Zaman zaman kafayı bir şeye takarım.
Son günlerde ekmeğe merak saldım. YouTube'tan beş-altı video izledim. Sonra da evde ekmek yaptım.
Fena olmadı. Tereyağı sürüp kıtır kıtır yedik.
Kabuğu şahaneydi ama içi biraz tıkız oldu. Bunu geliştirmem gerek, dedim.
Ne yapmalı? Kitaplara bakmalı.
Bir tane buldum. Adına bakarsanız evde ekmek yapmayı anlatıyordu.
Açtım ki karşıma "Kabaklı, mürdüm erikli kahvaltı ekmeği" veya "Lor peynirli ıspanaklı pay" tarifleri çıktı. (Belli ki çeviri.) Yahu düz, basit, un, maya, su ve tuzla yapılan normal ekmek yok mu?
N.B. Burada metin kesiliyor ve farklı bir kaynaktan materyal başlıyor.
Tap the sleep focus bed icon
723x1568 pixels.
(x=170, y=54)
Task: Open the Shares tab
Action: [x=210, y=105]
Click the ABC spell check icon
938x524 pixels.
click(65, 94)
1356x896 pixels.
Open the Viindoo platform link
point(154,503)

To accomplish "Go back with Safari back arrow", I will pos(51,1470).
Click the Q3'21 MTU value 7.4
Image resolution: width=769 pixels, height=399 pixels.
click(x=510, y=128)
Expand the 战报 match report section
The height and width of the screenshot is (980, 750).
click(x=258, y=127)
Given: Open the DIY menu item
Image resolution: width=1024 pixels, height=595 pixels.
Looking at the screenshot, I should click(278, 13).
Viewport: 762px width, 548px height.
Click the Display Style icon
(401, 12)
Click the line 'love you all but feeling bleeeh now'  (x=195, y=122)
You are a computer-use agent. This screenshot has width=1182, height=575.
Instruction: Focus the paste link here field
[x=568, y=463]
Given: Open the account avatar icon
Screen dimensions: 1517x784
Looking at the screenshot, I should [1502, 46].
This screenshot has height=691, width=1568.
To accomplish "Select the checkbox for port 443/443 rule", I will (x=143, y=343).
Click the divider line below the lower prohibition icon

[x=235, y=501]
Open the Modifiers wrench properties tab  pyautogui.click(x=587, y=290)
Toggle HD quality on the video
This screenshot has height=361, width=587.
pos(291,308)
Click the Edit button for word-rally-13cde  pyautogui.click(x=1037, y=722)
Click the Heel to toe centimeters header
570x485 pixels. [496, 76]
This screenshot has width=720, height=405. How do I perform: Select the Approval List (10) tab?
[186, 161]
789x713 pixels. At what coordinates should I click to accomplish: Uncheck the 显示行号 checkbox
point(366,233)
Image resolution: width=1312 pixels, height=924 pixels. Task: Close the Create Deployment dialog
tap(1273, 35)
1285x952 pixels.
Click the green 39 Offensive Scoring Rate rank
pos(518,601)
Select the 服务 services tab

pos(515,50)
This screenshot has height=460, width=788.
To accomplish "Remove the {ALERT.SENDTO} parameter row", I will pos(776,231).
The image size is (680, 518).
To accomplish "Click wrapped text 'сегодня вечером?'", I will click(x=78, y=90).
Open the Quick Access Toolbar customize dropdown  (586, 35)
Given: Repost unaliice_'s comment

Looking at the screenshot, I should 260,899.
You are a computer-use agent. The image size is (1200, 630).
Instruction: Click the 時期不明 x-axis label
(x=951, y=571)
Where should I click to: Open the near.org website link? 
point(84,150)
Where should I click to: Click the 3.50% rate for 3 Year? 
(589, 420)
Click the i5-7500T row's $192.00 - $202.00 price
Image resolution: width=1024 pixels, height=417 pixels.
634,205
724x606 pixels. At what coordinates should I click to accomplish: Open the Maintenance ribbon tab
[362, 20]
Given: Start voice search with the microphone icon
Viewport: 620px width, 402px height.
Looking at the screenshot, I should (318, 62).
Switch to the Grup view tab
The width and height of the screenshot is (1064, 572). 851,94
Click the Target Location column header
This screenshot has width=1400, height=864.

İnanmayacaksınız ama yoktu!
Başka bir kitap buldum. Pek şık bir görüntüsü vardı. Baktım o da çok farklı değil. Düz ekmek yine yoktu. İlla Fransız bagetiyle başlayacak, ardından üzümlü ekmeğe geçeceksin. Hadi yazar düşünmedi; editör niye para alıyor?
Ekmeğin kültür ve tarihiyle ilgili gayet iyi iki kitap var: Artun Ünsal'ın yazdığı Nimet Geldi Ekine ve Emine Gürsoy Naskali'nin derlediği Ekmek Kitabı.
Ancak basitten başlayıp giderek zorlaşan, neyin ne olduğunu adım adım anlatan, şöyle derli toplu bir ekmek tarifleri kitabı bulamadım. (Bilen varsa söylesin.) Türkler nedense bilgi birikimlerini yeni kuşaklara yazarak geçiren bir millet değil. En sevdikleri masa oyunu olan tavla hakkında kitap bulmazsınız.
Ekmekle beslenirler, ekmeğin kitabını yazmazlar.
Allah'tan YouTube çıktı da, gündelik hayatın bilgisi kayda geçmeye başladı. Tabii o da savruk bir şekilde...
Ne de olsa YouTube yazıyı değil, sözü besliyor.